インテリアも車内全体をフルトリム化して質感を高めたほか、メーターには通常のアナログに加えて、エレクトロリック・ディスプレイメーターを設定。
マイナーチェンジでエクステリアを小変更! 「定番クーペ」としての地位を確保
マイナーチェンジではGT-Zがハイオク仕様となって、165ps/6400rpm、21.0kg-mまで出力を向上。リヤスポイラーにハイマウントストップランプが装着されるなどトレンドにそった変更がなされて商品力が確保されたが、トレノのフロントマスクがヘッドライトの上にリトラクタブル・ヘッドライトがついているような形状となったため、一部から不評となってしまった。

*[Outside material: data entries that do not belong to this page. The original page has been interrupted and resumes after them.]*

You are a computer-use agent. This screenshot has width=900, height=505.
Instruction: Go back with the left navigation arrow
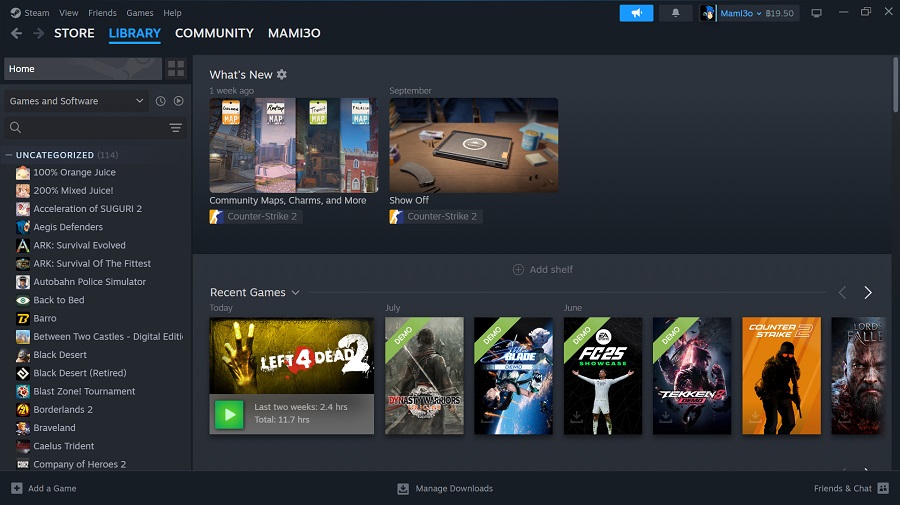pos(16,33)
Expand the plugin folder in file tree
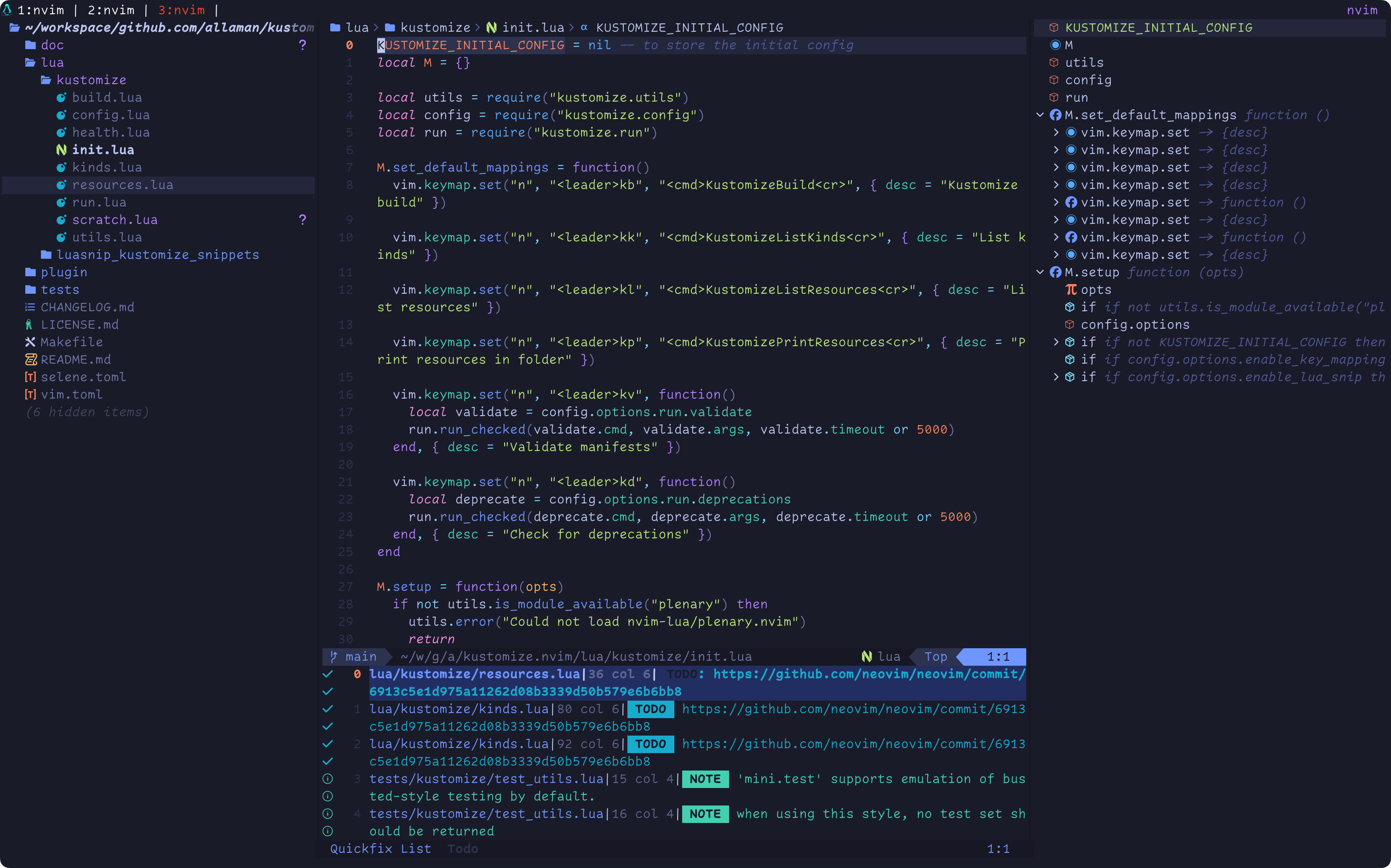 click(x=63, y=273)
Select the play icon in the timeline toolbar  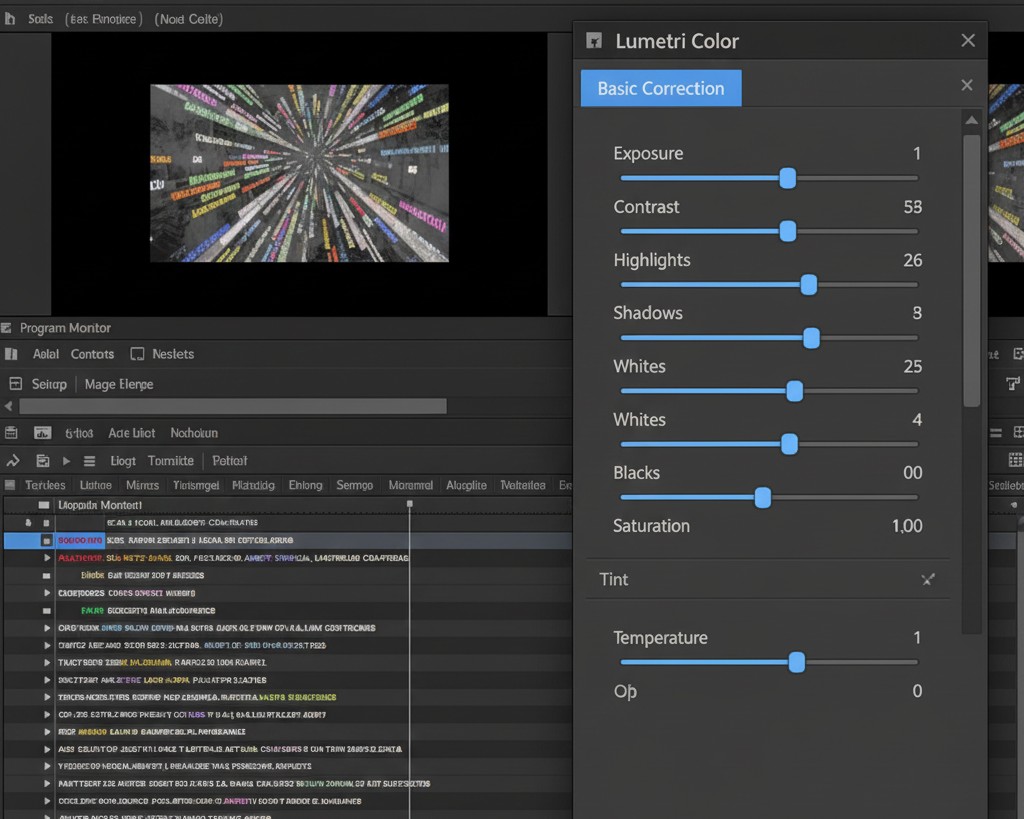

個人的に面白いのは、当時クルマに興味のない知人に「レビンに4ドアってないの?」という質問を受けたこと(4ドアはカローラです)。自動車免許を取ったらとりあえずクルマを買うか、なんて思えた良い時代に、万人向けのクーペとしてファーストチョイスとなる定番クーペ。それがAE92だったのだ。
■トヨタ・カローラ・レビンGT-Z(AE92)
全長×全幅×全高=4245mm×1680mm×1300mm
ホイールベース=2430mm
トレッド 前/後=1455mm/1435mm
車両重量 1070kg
乗車定員 5名
最小回転半径 5.2m
室内寸法 長×幅×高=1785mm×1380mm×1085mm
エンジン 4A-GZE型 DOHC直列4気筒16バルブ
総排気量 1587cc
最高出力 145ps/6400rpm
最大トルク 19.0kg-m/4400rpm
タイヤサイズ 前/後 195/60R14(前後とも)
ブレーキ 前/後 ベンチレーテッドディスク/ディスク
サスペンション 前/後 ストラット式 (前後とも)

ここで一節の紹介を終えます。